Il BILANCIO DECISAMENTE AMARO DEL CAVALIERE : TASSE MAI VISTE E ITALIA REPUBBLICA DELLE PROCURE
Dobbiamo approfittare finché al Corriere continuano a dare ospitalità a Piero Ostellino, che temo prima o poi, per il suo liberalismo "scozzese", impregnato di crudo ma sano realismo, verrà tacitato.
Ecco la sua riflessione sul concetto oggi di moda dell'"agibilità politica" di Berlusconi, occasione per seminare, qua e là tristi ma preziose verità. Tra queste, l'uomo che doveva sconfiggere le tasse e riformare la giustizia, vede al tramonto - che magari durerà molto, ma certo non siamo all'alba...- della sua storia politica un'Italia con una pressione fiscale MAI vista, aI livelli dei famosi paesi scandinavi (senza sognarsi di averne i servizi efficienti) e la Repubblica delle Procure.
Al di là delle responsabilità e delle cause, decisamente non un buon bilancio.
Buona Lettura
"L'AGIBILITA' DI UN LEADER E IL DIRITTO DI PAROLA"
La sempre fertile italica fantasia ha partorito un nuovo neologismo,
«agibilità politica», intorno al quale classe politica, media, opinione
pubblica ruotano come una crisalide a una fonte di luce.
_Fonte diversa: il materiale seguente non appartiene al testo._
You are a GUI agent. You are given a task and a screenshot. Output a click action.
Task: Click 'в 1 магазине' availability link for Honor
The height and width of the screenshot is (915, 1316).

Non li
preoccupa il rischio di scottarsi. Interrogarsi
sull'agibilità politica di un uomo condannato, ma vivo e vegeto — che,
poi, vuol dire chiedersi se il berlusconismo sia, o no, finito — è come
se un consesso di matti, nel cortile di un manicomio, discutesse se a
Napoleone converrebbe, quest'anno, lanciare la campagna di Russia, ma
partendo subito dopo Ferragosto. L'agibilità politica è, per un uomo
pubblico, la possibilità di pensare e di dire ciò che pensa ai propri
sostenitori. I suoi nemici sostengono che — dopo la conferma della
condanna a quattro anni e all'interdizione dai pubblici uffici —
Berlusconi l'avrebbe persa; la paralisi si concreterebbe dopo
l'espulsione dal Parlamento come senatore. Un auspicio palesemente
velleitario. I suoi sostenitori sostengono il contrario; Berlusconi
potrà continuare a pensare, dire pubblicamente ciò che pensa e
incontrare i suoi collaboratori come prima. Un auspicio altrettanto
troppo ottimista. Lui dice che rimane il capo del centrodestra. Ma per
fare che cosa? Forse, il buon uomo non lo sa; molto più probabilmente,
gioca a fare il martire. Così, i berlusconiani inalberano cartelli
«Forza Silvio». Come allo stadio, col Milan, sperano che, prima o poi,
faccia gol. In realtà, nessuno — salvo il Padre Eterno chiamandolo a sé —
potrebbe impedire a qualcuno di pensare e di dire la sua a chi gli
pare. Se è così che stanno le cose, che Dio gli conservi almeno la
salute; prima o poi, la parola la ritrova. Personalmente, non nutro
l'ottimismo e la fiducia dei suoi. Da vent'anni, dice che bisogna
ridurre le tasse e riformare il sistema giudiziario. Le tasse sono
aumentate a dismisura, anche quando era al governo; l'Italia è diventata
la Repubblica delle Procure. Se contavano di toglierselo dai piedi per
via giudiziaria, i suoi nemici farebbero bene a rassegnarsi e ad
attrezzarsi realisticamente per sconfiggerlo per via politica. Per ora,
il solo risultato che hanno ottenuto è, invece, che lui continuerà ad
imperversare, la Giustizia ha perso ogni credibilità e la sinistra è in
uno stato confusionale che non lascia sperare nulla di buono per il suo
futuro e quello del Paese. A pensar male, la discussione sull'agibilità
politica a me pare francamente una manfrina per dar l'idea che sia
cambiato qualcosa affinché non cambi nulla. Una strizzatina d'occhio, un
dar di gomito. E il Cavaliere continuerà a fare quello che ha fatto
finora. Il ceto medio, per quel che conta, ha ancora il suo
rappresentante; il popolo della sinistra — che crede di aver sconfitto
il tiranno — festeggia la fine della Resistenza e la Liberazione. E
tutti, d'ora in poi, vivranno felici e contenti. Nella storia nazionale
c'è sempre un balcone, reale o metaforico che sia, sotto il quale gli
italiani coltivano qualche illusione. La storia si ripete. A volte,
costa poco; altre, troppo, ma aiuta a sopravvivere.